En consecuencia, huelga decir que en primer lugar hace bien el Estado colombiano en afrontar la estrategia contra las drogas desde una óptica de defensa nacional. Para nadie es un secreto que las ganancias de las organizaciones criminales les permiten comprar conciencias o contratar sicarios y permear las instituciones legítimas, hasta el punto de que si no se les contiene podrían hacerse con el propio poder ejecutivo central y convertir a Colombia en un Estado fallido. Lejos no hemos estado. 

Es verdaderamente lamentable, por otra parte, que la estrategia no afronte con debido énfasis una verdad de a puño: que el narcotráfico antes que un delito es un negocio que genera cientos de miles de millones de pesos en una sociedad carente de excedentes y muy débil en materia de educación, oportunidades y principios morales.

El análisis económico del derecho obliga a decir lo obvio: mientras exista demanda habrá oferta y si las Farc, por ejemplo, abandonan su eslabón en la cadena, necesariamente vendrán otras organizaciones criminales de izquierda, de derecha o simplemente etiquetadas como criminales o terroristas que llenen esos espacios, se lleven las ganancias y se hagan con el correspondiente poder territorial y hablen en su idioma de intimidación.  

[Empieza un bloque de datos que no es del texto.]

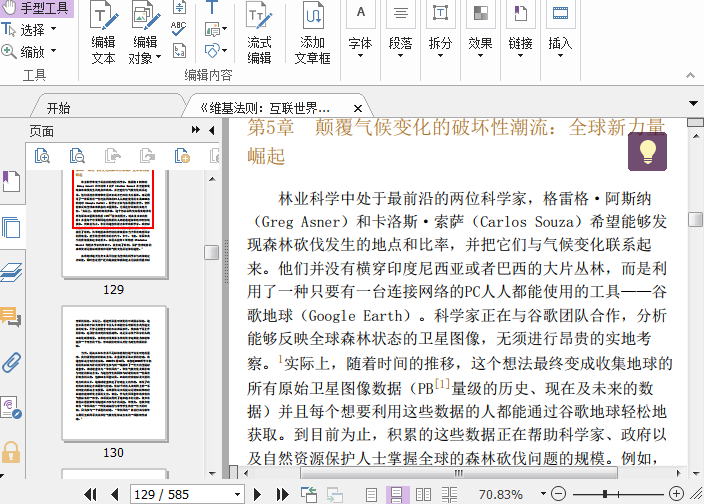The width and height of the screenshot is (704, 504).
Task: Select the page 130 thumbnail
Action: tap(113, 372)
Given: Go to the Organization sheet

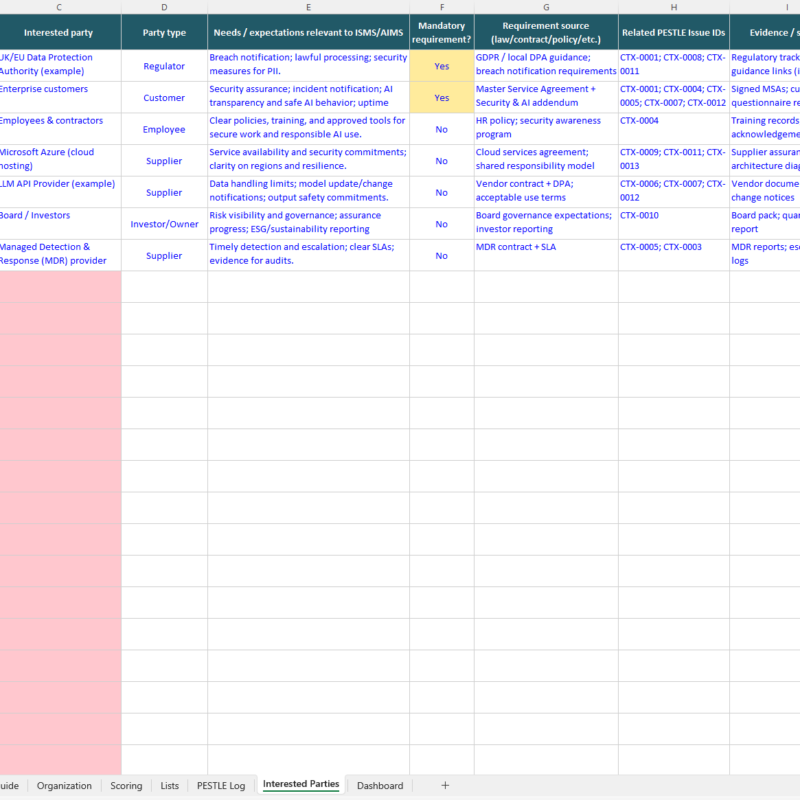Looking at the screenshot, I should click(64, 785).
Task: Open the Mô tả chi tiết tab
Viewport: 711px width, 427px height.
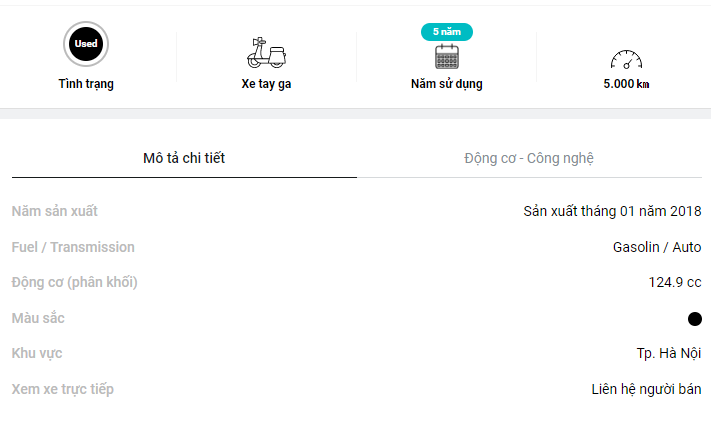Action: pos(184,158)
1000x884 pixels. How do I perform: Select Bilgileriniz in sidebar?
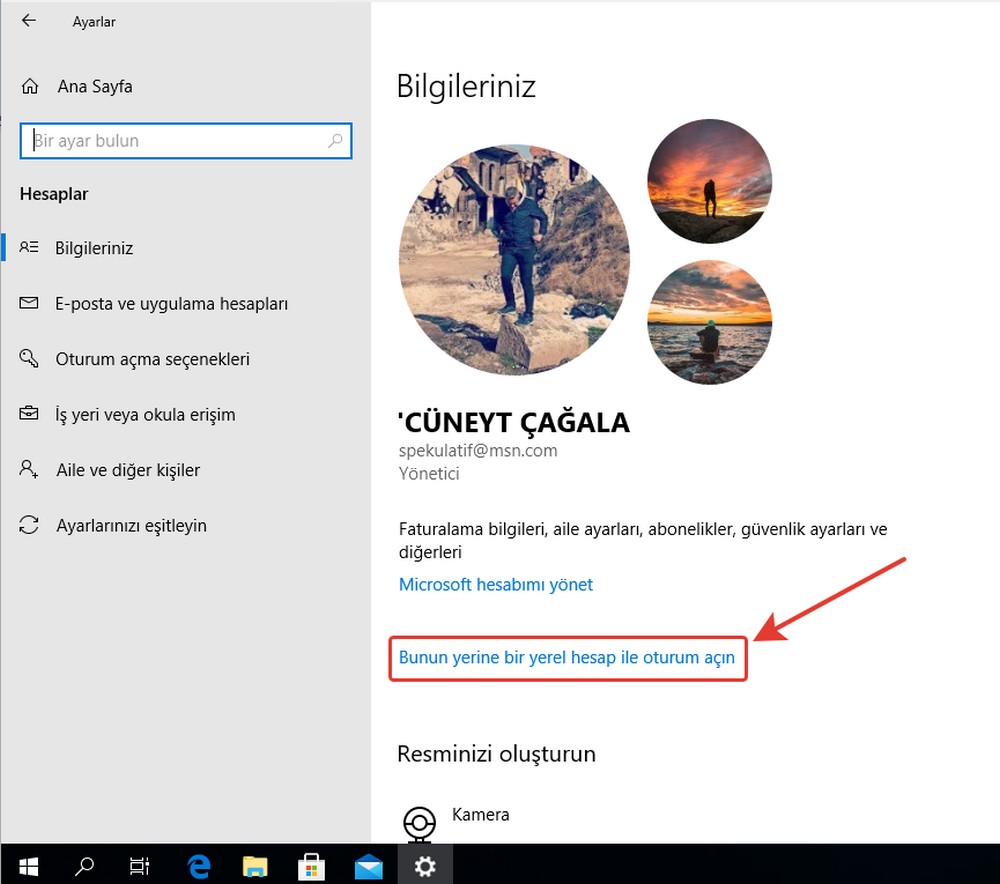[x=94, y=248]
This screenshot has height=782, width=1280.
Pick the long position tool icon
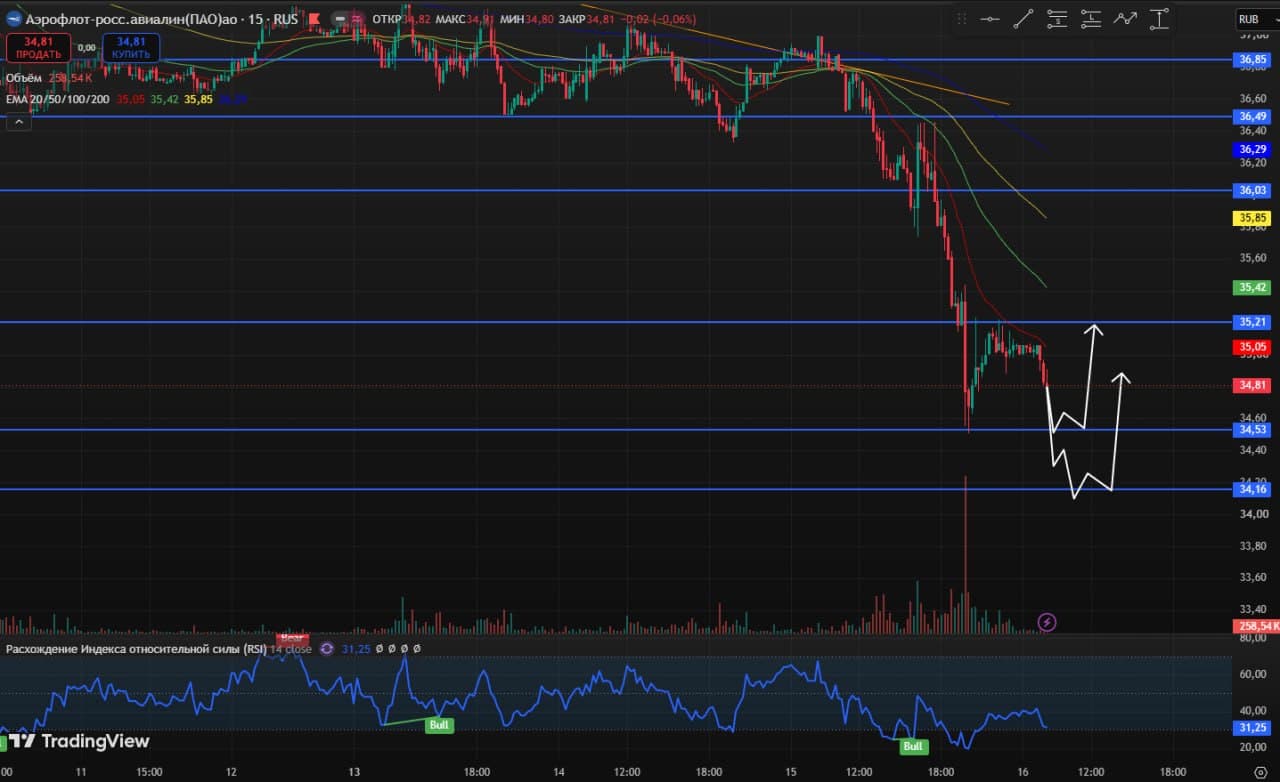click(x=1091, y=18)
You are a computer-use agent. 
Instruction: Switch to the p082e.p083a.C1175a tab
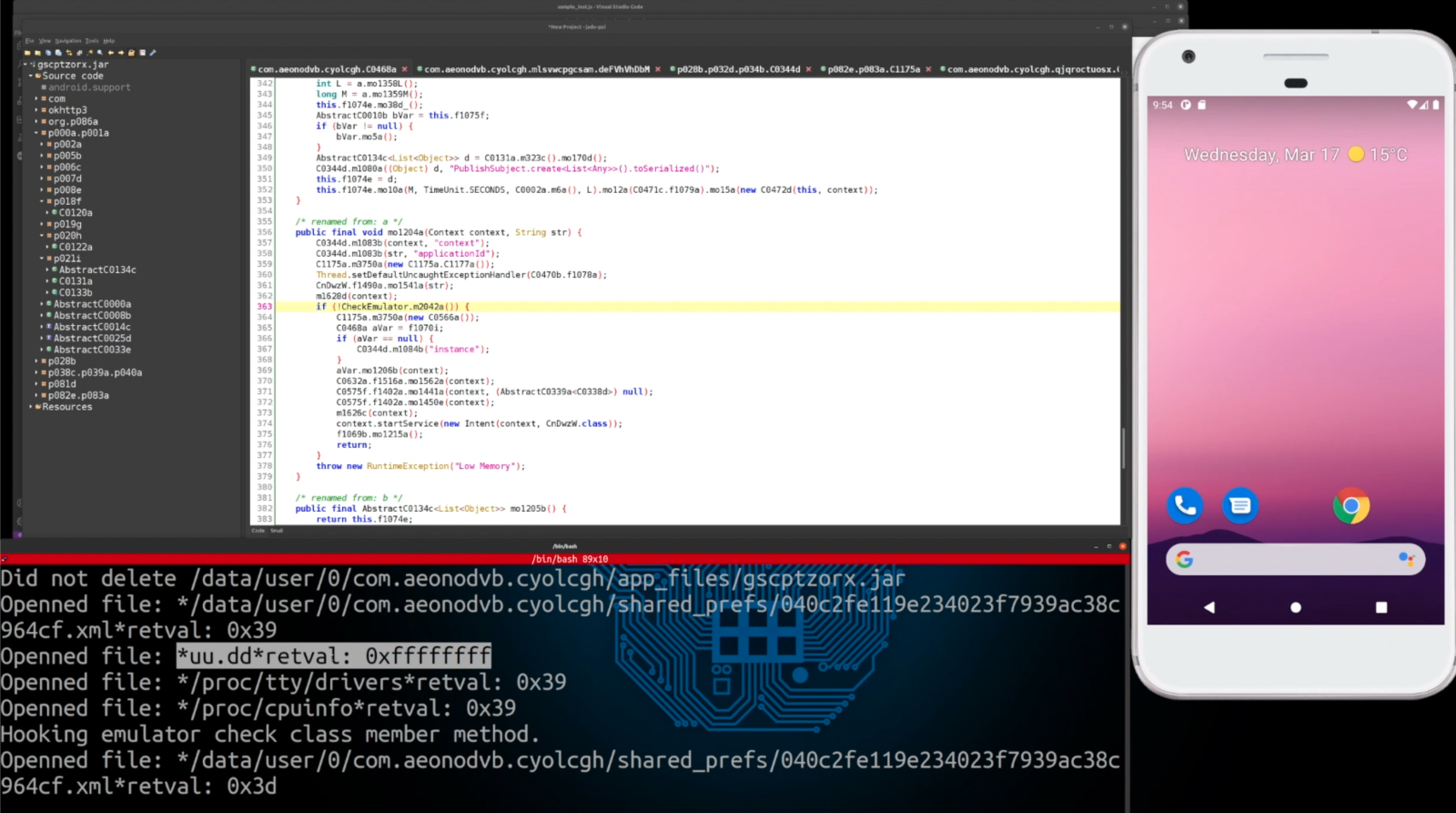coord(873,69)
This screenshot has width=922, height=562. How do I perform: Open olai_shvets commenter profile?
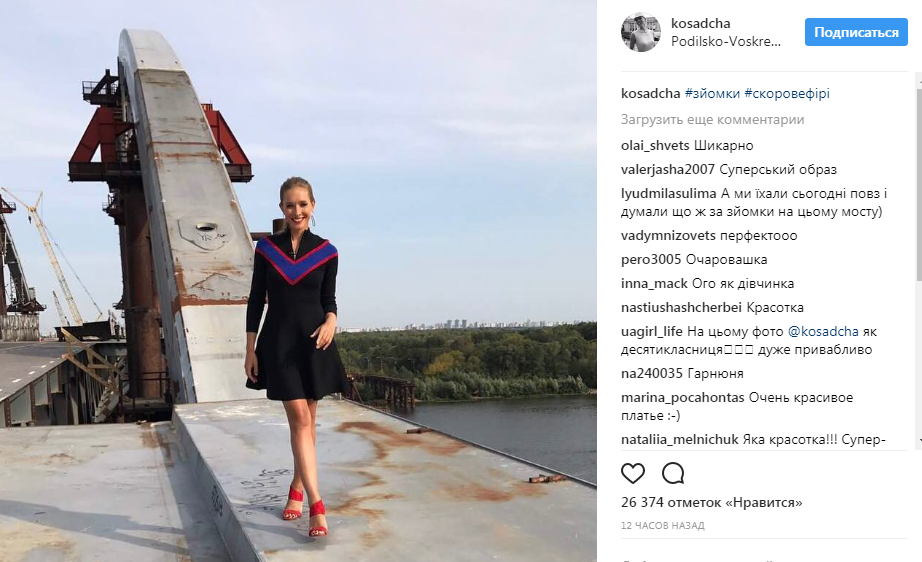(x=654, y=146)
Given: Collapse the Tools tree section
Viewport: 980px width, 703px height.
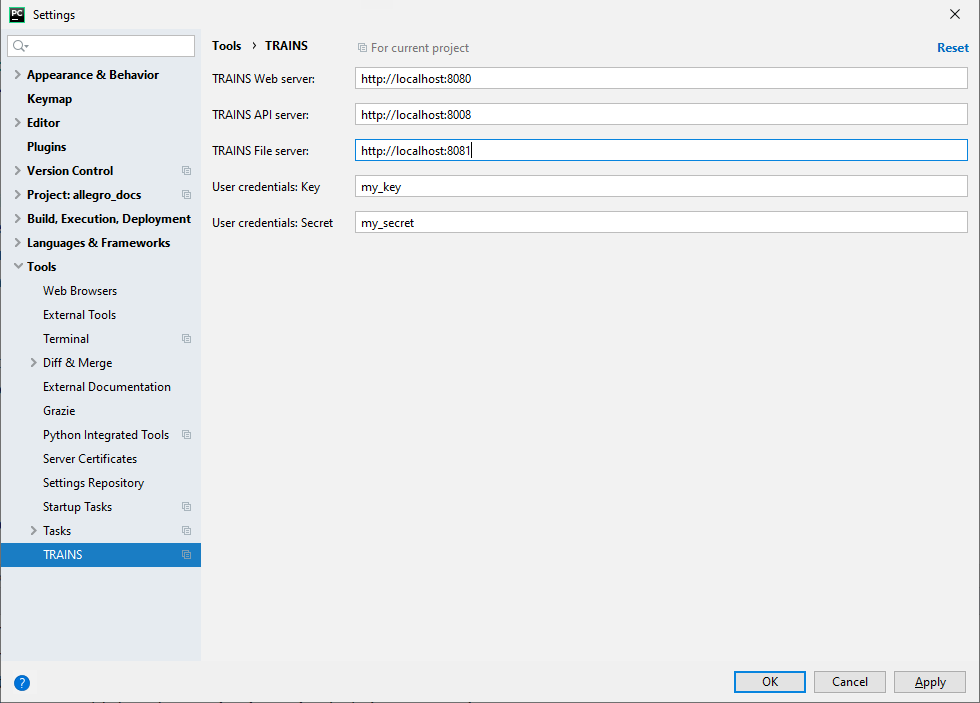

Basta verlo a nivel urbano: lo que ayer era ‘El cartucho’ hoy es ‘El Bronx’ y mañana será ‘La Plaza de España’ o cualquier otro lugar de venta, consumo y terror a menos de 5 kilómetros del núcleo concéntrico de todas las ramas del poder.

El Estado colombiano, duele decirlo, no cuenta con los instrumentos, ni con los recursos, ni con el apoyo de Naciones Unidas para desyerbar todos los ‘tumacos’ ni para erradicar todos los ‘Bronx”. Ardua y larga tarea resta todavía.

Ojalá la Ungass habrá un espacio para que por el camino de la flexibilización de las convenciones globales Colombia pueda lograr autonomía para la formulación de una política antidroga más imaginativa,  pero también más realista y eficaz, y para que este país como dijera hace ya más de 10 años el obispo Camilo Castrillón, de la Diócesis de Tibú, no siga siendo aquel lugar en el que ‘‘se siembra coca y se recogen muertos’’.